What to do: Copy out all of the records. Keep every word exact.

Recorded data:
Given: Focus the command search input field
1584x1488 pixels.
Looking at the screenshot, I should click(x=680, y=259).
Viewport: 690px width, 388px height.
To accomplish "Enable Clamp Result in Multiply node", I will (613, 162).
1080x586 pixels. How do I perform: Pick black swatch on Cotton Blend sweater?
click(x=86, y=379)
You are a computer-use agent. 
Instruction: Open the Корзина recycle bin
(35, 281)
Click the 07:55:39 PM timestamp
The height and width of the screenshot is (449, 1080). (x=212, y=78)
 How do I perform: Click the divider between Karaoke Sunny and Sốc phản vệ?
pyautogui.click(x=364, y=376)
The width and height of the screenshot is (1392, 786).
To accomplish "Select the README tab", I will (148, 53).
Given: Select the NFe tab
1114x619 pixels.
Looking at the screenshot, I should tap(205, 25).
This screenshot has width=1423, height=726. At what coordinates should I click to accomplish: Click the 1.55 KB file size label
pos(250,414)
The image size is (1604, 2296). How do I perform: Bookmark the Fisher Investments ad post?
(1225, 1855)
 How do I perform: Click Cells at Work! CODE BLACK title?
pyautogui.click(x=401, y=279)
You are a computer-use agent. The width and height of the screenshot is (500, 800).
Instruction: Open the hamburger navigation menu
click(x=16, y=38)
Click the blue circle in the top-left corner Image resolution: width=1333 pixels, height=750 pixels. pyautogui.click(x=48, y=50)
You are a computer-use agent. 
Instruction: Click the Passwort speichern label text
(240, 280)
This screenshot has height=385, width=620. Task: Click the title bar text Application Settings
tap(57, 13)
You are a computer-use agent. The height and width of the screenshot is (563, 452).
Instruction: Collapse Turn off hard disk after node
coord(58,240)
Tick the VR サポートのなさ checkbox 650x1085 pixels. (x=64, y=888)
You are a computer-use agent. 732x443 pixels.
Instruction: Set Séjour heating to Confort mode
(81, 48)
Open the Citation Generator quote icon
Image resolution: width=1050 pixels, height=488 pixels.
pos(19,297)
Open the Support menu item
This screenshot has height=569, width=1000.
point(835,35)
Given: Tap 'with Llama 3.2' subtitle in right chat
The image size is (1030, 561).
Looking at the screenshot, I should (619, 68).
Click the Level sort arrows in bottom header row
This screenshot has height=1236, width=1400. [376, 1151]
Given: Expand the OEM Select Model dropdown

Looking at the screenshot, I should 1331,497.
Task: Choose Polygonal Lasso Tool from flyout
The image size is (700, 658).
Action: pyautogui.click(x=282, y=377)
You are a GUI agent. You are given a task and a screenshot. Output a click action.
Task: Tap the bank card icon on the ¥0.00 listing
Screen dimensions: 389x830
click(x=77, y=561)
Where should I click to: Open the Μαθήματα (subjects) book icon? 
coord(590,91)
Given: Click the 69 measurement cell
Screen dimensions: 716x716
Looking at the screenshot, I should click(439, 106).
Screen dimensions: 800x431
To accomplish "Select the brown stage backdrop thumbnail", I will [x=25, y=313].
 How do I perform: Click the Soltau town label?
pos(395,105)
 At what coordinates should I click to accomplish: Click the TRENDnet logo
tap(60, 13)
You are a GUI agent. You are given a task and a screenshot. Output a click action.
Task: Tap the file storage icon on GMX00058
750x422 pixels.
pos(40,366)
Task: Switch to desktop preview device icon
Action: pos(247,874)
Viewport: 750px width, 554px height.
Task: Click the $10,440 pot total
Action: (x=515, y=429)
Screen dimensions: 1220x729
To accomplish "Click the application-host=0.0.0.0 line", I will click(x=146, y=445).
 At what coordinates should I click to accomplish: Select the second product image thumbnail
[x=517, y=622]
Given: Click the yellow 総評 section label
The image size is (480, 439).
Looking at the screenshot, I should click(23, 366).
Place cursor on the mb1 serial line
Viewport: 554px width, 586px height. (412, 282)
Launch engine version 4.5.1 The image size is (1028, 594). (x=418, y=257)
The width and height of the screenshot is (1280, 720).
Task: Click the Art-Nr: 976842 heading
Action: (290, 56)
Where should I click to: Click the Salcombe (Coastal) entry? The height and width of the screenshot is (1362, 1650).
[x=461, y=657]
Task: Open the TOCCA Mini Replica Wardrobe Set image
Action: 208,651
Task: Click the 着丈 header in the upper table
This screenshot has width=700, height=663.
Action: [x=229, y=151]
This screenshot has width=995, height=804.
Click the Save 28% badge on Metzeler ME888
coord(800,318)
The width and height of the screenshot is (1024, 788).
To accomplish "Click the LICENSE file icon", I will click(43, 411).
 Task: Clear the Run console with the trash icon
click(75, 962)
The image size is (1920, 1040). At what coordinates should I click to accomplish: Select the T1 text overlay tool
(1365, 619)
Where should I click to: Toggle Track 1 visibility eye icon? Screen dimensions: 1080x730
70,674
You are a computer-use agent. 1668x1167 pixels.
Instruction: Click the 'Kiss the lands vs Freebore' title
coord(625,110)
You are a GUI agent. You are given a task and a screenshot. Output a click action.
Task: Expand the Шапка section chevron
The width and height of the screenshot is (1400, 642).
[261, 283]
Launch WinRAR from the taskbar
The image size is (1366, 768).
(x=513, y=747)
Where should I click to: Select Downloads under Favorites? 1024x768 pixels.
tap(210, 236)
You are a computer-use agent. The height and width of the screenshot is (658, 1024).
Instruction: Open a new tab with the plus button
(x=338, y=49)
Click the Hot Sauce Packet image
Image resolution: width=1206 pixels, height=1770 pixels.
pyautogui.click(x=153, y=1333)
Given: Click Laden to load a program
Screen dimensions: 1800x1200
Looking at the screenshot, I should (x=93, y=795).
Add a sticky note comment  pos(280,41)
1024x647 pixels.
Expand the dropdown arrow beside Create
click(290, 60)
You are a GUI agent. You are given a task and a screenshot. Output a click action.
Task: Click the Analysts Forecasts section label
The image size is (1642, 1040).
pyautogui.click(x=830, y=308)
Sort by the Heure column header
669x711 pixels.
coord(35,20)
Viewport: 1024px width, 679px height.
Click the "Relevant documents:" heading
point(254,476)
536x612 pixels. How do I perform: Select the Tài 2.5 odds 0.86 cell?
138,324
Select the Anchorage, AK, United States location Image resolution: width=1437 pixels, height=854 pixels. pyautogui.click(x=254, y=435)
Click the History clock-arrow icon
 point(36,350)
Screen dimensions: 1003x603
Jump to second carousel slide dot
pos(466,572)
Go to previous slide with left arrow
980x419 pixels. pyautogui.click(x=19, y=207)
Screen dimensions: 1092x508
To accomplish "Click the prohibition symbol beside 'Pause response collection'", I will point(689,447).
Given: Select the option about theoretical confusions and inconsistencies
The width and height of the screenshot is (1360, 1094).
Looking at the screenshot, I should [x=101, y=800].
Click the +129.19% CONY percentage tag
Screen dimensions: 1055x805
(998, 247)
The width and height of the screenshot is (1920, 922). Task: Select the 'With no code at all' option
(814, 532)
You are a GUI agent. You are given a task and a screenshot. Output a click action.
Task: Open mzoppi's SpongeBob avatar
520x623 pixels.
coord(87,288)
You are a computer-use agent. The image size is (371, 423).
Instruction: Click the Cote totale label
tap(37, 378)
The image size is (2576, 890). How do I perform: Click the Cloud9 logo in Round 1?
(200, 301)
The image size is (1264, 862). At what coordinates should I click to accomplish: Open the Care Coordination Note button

Written answer:
Given: Focus the command search input field
1584x1488 pixels.
Looking at the screenshot, I should click(x=680, y=259).
Viewport: 690px width, 388px height.
To accomplish "Enable Clamp Result in Multiply node", I will (613, 162).
1080x586 pixels. How do I perform: Pick black swatch on Cotton Blend sweater?
click(x=86, y=379)
You are a computer-use agent. 
Instruction: Open the Корзина recycle bin
(35, 281)
Click the 07:55:39 PM timestamp
The height and width of the screenshot is (449, 1080). (x=212, y=78)
 How do I perform: Click the divider between Karaoke Sunny and Sốc phản vệ?
pyautogui.click(x=364, y=376)
The width and height of the screenshot is (1392, 786).
To accomplish "Select the README tab", I will (148, 53).
Given: Select the NFe tab
1114x619 pixels.
Looking at the screenshot, I should tap(205, 25).
This screenshot has width=1423, height=726. At what coordinates should I click to accomplish: Click the 1.55 KB file size label
pos(250,414)
The image size is (1604, 2296). How do I perform: Bookmark the Fisher Investments ad post?
(1225, 1855)
 How do I perform: Click Cells at Work! CODE BLACK title?
pyautogui.click(x=401, y=279)
You are a computer-use agent. The width and height of the screenshot is (500, 800).
Instruction: Open the hamburger navigation menu
click(x=16, y=38)
Click the blue circle in the top-left corner Image resolution: width=1333 pixels, height=750 pixels. pyautogui.click(x=48, y=50)
You are a computer-use agent. 
Instruction: Click the Passwort speichern label text
(240, 280)
This screenshot has height=385, width=620. Task: Click the title bar text Application Settings
tap(57, 13)
You are a computer-use agent. The height and width of the screenshot is (563, 452).
Instruction: Collapse Turn off hard disk after node
coord(58,240)
Tick the VR サポートのなさ checkbox 650x1085 pixels. (x=64, y=888)
You are a computer-use agent. 732x443 pixels.
Instruction: Set Séjour heating to Confort mode
(81, 48)
Open the Citation Generator quote icon
Image resolution: width=1050 pixels, height=488 pixels.
pos(19,297)
Open the Support menu item
This screenshot has height=569, width=1000.
point(835,35)
Given: Tap 'with Llama 3.2' subtitle in right chat
The image size is (1030, 561).
Looking at the screenshot, I should (619, 68).
Click the Level sort arrows in bottom header row
This screenshot has height=1236, width=1400. [376, 1151]
Given: Expand the OEM Select Model dropdown

Looking at the screenshot, I should 1331,497.
Task: Choose Polygonal Lasso Tool from flyout
The image size is (700, 658).
Action: pyautogui.click(x=282, y=377)
You are a GUI agent. You are given a task and a screenshot. Output a click action.
Task: Tap the bank card icon on the ¥0.00 listing
Screen dimensions: 389x830
click(x=77, y=561)
Where should I click to: Open the Μαθήματα (subjects) book icon? 
coord(590,91)
Given: Click the 69 measurement cell
Screen dimensions: 716x716
Looking at the screenshot, I should click(439, 106).
Screen dimensions: 800x431
To accomplish "Select the brown stage backdrop thumbnail", I will [x=25, y=313].
 How do I perform: Click the Soltau town label?
pos(395,105)
 At what coordinates should I click to accomplish: Click the TRENDnet logo
tap(60, 13)
You are a GUI agent. You are given a task and a screenshot. Output a click action.
Task: Tap the file storage icon on GMX00058
750x422 pixels.
pos(40,366)
Task: Switch to desktop preview device icon
Action: pos(247,874)
Viewport: 750px width, 554px height.
Task: Click the $10,440 pot total
Action: (x=515, y=429)
Screen dimensions: 1220x729
To accomplish "Click the application-host=0.0.0.0 line", I will click(x=146, y=445).
 At what coordinates should I click to accomplish: Select the second product image thumbnail
[x=517, y=622]
Given: Click the yellow 総評 section label
The image size is (480, 439).
Looking at the screenshot, I should click(23, 366).
Place cursor on the mb1 serial line
Viewport: 554px width, 586px height. (412, 282)
Launch engine version 4.5.1 The image size is (1028, 594). (x=418, y=257)
The width and height of the screenshot is (1280, 720).
Task: Click the Art-Nr: 976842 heading
Action: (290, 56)
Where should I click to: Click the Salcombe (Coastal) entry? The height and width of the screenshot is (1362, 1650).
[x=461, y=657]
Task: Open the TOCCA Mini Replica Wardrobe Set image
Action: 208,651
Task: Click the 着丈 header in the upper table
This screenshot has width=700, height=663.
Action: [x=229, y=151]
This screenshot has width=995, height=804.
Click the Save 28% badge on Metzeler ME888
coord(800,318)
The width and height of the screenshot is (1024, 788).
To accomplish "Click the LICENSE file icon", I will click(43, 411).
 Task: Clear the Run console with the trash icon
click(75, 962)
The image size is (1920, 1040). At what coordinates should I click to accomplish: Select the T1 text overlay tool
(1365, 619)
Where should I click to: Toggle Track 1 visibility eye icon? Screen dimensions: 1080x730
70,674
You are a computer-use agent. 1668x1167 pixels.
Instruction: Click the 'Kiss the lands vs Freebore' title
coord(625,110)
You are a GUI agent. You are given a task and a screenshot. Output a click action.
Task: Expand the Шапка section chevron
The width and height of the screenshot is (1400, 642).
[261, 283]
Launch WinRAR from the taskbar
The image size is (1366, 768).
(x=513, y=747)
Where should I click to: Select Downloads under Favorites? 1024x768 pixels.
tap(210, 236)
You are a computer-use agent. The height and width of the screenshot is (658, 1024).
Instruction: Open a new tab with the plus button
(x=338, y=49)
Click the Hot Sauce Packet image
Image resolution: width=1206 pixels, height=1770 pixels.
pyautogui.click(x=153, y=1333)
Given: Click Laden to load a program
Screen dimensions: 1800x1200
Looking at the screenshot, I should (x=93, y=795).
Add a sticky note comment  pos(280,41)
1024x647 pixels.
Expand the dropdown arrow beside Create
click(290, 60)
You are a GUI agent. You are given a task and a screenshot. Output a click action.
Task: Click the Analysts Forecasts section label
The image size is (1642, 1040).
pyautogui.click(x=830, y=308)
Sort by the Heure column header
669x711 pixels.
coord(35,20)
Viewport: 1024px width, 679px height.
Click the "Relevant documents:" heading
point(254,476)
536x612 pixels. How do I perform: Select the Tài 2.5 odds 0.86 cell?
138,324
Select the Anchorage, AK, United States location Image resolution: width=1437 pixels, height=854 pixels. pyautogui.click(x=254, y=435)
Click the History clock-arrow icon
 point(36,350)
Screen dimensions: 1003x603
Jump to second carousel slide dot
pos(466,572)
Go to previous slide with left arrow
980x419 pixels. pyautogui.click(x=19, y=207)
Screen dimensions: 1092x508
To accomplish "Click the prohibition symbol beside 'Pause response collection'", I will point(689,447).
Given: Select the option about theoretical confusions and inconsistencies
The width and height of the screenshot is (1360, 1094).
Looking at the screenshot, I should [x=101, y=800].
Click the +129.19% CONY percentage tag
Screen dimensions: 1055x805
(998, 247)
The width and height of the screenshot is (1920, 922). Task: Select the 'With no code at all' option
(814, 532)
You are a GUI agent. You are given a task and a screenshot. Output a click action.
Task: Open mzoppi's SpongeBob avatar
520x623 pixels.
coord(87,288)
You are a computer-use agent. The image size is (371, 423).
Instruction: Click the Cote totale label
tap(37, 378)
The image size is (2576, 890). How do I perform: Click the Cloud9 logo in Round 1?
(200, 301)
The image size is (1264, 862). At what coordinates should I click to accomplish: Open the Care Coordination Note button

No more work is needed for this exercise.